Friday, June 22, 2012 - 9:00am
Electrical Engineering and Computer Science graduate student Joong Bum Rhim was awarded First Prize in the Student Paper Contest at the 7th IEEE Sensor Array and Multichannel Signal Processing Workshop in Hoboken, NJ, June 17-20. Rhim's paper titled "Benefits of Collaboration and Diversity in Teams of Categorically-Thinking Decision Makers" was co-authored with Lav Varshney of IBM T. J. Watson Research Center and Vivek Goyal. Rhim is a graduate student in Goyal's research group in the Research Laboratory of Electronics at MIT, and Varshney completed his PhD working with Goyal and Prof. Sanjoy Mitter in 2010.
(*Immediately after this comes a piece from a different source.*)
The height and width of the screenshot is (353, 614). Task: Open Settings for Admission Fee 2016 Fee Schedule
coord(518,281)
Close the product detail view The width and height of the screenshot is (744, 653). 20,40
Rhim's research uses the tools of signal processing and detection theory to study models for human decision making. When deciding between alternatives based on uncertain or noisy observations, people are known to act approximately as Bayesian decision makers; it is as if they assign costs to incorrect decisions and attempt to minimize the expected cost. Such a minimization gives a decision rule that depends on prior probabilities for each of the alternatives being correct. However, it is implausible for a human to use a different decision rule for each decision, as the previously-studied models require.
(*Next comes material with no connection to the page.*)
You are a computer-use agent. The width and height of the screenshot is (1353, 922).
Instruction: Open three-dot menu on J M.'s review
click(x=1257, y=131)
In Rhim's work, the natural human tendency to form categories for decision problems is identified with quantization of the prior probabilities. Rhim is able to obtain intriguing qualitative conclusions about decisions made by voting. For example, even when each vote counts equally and each voter has an observation with the same accuracy, the voters collectively make better decisions when they form their categories differently. Rhim and his colleagues interpret this as a mathematical justification for preferring diversity when forming teams and committees. Their earlier work showed that differences in preferences lead to a quantifiable penalty of team discord, even when the team shares the common goal of making correct decisions. They are working to draw other new conclusions from their unique way of modeling human behavior.